A major consideration for a fixed rate mortgage is that you will be ‘locked-in’ for the duration of the deal, with penalties for early redemption.
Variable rate mortgage
A variable rate mortgage is one where the interest you pay each month can fluctuate. They come in various forms, including:
- Standard variable rate mortgage – A standard variable rate (SVR) is the standard interest rate a mortgage lender charges. Typically, the SVR is higher than their fixed or tracker rates. Although SVRs tend to follow the Bank of England’s base rate, the rate can increase or decrease at the lender’s discretion.
- Tracker mortgage – A tracker mortgage follows the Bank of England’s base rate and is fixed at a certain percentage above that rate. So, for example, if your deal is base rate +2%, and the base rate is 5.25%, you will pay 7.25%. If the base rate increases by 0.25%, your rate increases to 7.5%. Although ‘lifetime tracker’ mortgages are available for the whole term, most deals run for two to five years.
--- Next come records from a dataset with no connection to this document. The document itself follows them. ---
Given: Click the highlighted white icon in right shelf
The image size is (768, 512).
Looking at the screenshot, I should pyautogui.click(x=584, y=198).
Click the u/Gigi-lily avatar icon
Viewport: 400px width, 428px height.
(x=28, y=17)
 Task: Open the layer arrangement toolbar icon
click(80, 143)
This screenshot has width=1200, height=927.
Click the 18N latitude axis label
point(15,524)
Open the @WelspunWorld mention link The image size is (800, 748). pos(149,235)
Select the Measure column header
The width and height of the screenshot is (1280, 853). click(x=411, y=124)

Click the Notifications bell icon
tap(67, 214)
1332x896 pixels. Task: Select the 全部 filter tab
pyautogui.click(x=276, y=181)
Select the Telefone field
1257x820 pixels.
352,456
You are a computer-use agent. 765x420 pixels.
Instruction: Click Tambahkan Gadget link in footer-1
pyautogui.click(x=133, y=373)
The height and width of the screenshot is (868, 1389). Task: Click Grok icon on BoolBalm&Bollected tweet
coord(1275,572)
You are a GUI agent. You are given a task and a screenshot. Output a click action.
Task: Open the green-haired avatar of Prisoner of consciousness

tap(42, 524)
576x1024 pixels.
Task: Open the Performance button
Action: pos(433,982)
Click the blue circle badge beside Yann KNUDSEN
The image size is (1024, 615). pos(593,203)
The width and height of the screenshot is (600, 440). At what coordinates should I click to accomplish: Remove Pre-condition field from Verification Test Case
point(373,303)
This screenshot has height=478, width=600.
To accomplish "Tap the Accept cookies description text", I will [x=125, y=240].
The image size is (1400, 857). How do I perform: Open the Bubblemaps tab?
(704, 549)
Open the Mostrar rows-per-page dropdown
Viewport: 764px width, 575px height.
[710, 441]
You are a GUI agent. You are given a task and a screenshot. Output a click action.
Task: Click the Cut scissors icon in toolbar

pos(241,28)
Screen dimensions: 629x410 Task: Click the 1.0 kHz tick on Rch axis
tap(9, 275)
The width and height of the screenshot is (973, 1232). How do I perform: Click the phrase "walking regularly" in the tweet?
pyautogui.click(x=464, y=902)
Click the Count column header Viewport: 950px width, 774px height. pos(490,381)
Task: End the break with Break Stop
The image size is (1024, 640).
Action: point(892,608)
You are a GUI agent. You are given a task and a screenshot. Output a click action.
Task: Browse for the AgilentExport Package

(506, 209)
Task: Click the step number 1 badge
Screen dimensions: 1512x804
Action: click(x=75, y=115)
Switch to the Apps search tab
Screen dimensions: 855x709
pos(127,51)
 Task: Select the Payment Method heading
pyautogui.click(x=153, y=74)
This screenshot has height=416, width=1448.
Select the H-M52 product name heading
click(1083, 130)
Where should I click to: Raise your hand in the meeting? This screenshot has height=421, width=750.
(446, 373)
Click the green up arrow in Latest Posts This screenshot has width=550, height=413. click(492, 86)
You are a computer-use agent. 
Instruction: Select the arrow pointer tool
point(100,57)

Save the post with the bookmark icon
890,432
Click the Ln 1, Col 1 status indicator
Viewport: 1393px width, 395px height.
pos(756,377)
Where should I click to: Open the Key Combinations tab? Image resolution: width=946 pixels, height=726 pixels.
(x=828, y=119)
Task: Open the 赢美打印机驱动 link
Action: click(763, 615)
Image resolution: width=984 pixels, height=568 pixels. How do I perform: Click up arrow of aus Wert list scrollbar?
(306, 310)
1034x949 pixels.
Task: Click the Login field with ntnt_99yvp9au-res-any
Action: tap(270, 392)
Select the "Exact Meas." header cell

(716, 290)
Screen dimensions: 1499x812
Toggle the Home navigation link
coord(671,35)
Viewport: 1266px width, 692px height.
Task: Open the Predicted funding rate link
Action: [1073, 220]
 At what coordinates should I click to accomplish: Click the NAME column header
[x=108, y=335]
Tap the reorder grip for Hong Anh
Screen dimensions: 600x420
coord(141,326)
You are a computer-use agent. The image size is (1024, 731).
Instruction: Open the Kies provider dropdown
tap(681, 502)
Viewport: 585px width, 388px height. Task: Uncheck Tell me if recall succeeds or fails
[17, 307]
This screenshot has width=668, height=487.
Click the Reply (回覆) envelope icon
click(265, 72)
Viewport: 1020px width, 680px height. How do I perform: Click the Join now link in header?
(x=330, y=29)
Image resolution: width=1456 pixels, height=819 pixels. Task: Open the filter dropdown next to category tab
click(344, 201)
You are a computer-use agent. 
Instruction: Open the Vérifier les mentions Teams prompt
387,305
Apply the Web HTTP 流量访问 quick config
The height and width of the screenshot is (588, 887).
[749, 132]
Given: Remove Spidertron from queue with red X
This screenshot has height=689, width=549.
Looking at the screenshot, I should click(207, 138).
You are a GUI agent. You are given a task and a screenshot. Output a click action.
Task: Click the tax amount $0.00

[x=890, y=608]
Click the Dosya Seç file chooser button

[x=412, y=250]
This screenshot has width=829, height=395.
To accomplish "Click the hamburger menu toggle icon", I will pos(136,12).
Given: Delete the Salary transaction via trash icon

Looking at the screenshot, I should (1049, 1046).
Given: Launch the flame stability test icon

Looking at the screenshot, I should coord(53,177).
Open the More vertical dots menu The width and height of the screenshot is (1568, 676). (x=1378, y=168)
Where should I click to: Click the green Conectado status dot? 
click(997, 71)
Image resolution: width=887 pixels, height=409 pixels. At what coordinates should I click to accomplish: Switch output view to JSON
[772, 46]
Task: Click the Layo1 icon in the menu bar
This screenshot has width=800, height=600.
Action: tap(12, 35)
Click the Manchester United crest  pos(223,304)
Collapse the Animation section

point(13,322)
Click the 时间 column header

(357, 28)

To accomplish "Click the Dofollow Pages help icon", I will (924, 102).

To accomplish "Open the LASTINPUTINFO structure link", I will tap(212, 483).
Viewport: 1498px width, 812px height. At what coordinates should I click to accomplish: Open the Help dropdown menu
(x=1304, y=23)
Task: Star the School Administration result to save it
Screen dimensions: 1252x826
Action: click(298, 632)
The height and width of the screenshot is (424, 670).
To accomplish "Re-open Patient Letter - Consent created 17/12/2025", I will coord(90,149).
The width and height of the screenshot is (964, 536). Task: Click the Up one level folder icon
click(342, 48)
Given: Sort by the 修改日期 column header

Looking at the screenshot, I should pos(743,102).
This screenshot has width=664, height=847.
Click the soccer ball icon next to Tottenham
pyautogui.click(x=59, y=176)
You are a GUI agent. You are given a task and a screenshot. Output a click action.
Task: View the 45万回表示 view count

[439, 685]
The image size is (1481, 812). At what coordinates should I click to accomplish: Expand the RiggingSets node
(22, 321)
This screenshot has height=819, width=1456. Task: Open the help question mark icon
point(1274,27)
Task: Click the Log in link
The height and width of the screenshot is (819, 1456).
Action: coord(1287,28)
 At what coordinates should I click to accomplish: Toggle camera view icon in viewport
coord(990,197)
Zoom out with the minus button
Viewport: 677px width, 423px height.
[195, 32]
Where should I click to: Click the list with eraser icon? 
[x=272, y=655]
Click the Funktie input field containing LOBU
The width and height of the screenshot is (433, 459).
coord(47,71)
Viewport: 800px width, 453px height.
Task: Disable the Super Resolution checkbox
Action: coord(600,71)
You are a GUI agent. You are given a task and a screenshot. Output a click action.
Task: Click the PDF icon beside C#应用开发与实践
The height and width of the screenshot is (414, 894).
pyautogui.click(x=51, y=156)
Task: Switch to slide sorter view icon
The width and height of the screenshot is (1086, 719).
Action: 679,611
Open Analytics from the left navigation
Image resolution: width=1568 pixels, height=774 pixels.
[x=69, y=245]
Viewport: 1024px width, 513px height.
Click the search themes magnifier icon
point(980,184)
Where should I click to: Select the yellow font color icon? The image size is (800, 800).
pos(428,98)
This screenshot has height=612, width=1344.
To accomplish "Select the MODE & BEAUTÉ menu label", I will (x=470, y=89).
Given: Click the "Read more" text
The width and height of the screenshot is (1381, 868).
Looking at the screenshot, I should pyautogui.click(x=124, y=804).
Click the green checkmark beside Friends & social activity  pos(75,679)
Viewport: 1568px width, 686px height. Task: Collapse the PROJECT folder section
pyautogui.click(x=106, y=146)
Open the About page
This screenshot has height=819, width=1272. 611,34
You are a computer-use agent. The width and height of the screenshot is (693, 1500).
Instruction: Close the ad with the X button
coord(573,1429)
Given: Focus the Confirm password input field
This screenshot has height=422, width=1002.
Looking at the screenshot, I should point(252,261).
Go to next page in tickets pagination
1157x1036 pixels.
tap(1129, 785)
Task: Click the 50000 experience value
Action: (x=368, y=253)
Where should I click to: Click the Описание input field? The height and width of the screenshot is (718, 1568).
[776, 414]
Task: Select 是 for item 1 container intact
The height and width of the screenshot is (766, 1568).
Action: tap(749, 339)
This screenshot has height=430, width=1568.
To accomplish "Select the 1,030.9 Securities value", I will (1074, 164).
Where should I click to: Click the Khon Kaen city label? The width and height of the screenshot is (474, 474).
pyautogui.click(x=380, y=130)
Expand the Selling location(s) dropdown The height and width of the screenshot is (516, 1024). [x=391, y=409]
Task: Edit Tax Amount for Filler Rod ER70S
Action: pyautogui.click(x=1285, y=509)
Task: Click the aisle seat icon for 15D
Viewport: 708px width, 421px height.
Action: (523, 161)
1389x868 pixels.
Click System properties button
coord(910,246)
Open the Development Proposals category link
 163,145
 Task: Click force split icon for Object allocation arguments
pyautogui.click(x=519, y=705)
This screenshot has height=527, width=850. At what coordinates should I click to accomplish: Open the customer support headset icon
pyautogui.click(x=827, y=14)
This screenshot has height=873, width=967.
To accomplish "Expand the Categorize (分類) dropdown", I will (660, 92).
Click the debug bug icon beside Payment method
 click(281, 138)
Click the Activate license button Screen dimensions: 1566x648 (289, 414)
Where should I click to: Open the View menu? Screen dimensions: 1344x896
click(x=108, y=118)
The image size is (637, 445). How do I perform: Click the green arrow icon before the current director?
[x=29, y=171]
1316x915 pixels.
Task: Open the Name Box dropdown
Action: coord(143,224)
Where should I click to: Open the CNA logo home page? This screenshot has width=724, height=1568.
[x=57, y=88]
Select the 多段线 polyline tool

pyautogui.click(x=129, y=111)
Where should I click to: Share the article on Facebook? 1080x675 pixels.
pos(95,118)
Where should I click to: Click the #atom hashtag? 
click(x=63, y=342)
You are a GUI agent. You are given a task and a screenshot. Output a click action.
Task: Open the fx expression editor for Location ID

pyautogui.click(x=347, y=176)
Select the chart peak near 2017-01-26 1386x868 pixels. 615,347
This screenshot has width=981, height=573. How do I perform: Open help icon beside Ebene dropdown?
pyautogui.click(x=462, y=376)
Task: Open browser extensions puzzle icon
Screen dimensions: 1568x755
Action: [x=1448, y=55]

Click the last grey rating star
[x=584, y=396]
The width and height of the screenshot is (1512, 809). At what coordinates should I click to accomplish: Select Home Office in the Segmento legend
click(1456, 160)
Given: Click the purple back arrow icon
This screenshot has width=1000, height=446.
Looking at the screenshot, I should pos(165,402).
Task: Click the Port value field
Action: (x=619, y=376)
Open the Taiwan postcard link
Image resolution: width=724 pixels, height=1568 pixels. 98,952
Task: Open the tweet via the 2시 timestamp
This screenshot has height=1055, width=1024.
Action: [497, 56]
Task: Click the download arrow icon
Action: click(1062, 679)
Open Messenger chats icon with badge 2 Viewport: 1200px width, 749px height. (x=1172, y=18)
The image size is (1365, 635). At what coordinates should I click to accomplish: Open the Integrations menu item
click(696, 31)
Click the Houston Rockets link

- Discounted mortgage – A discounted mortgage is one where you pay the SVR with a fixed amount discounted for a period, usually two or three years. For example, if your lender’s SVR is 7.99% and your mortgage has a 2.25% discount, you will pay 5.74%. If the SVR increases to 8.25% during the discounted period, you will pay 6%.
An offset mortgage is one linked to a savings account. It works by ‘offsetting’ the amount of money needed to repay your mortgage each month against the credit balance in the savings account, lowering the total interest charged. For example, if you have £35,000 in a savings account linked to an offset mortgage with a balance of £185,000, you will only pay interest on £150,000. But it’s important to remember that you will not earn any interest on the savings your mortgage is ‘offset’ against.
While now rare, interest-only mortgages are still available. But as you only pay interest on the loan, lenders set strict eligibility requirements. And you must have a realistic strategy for repaying the capital at the end of the term.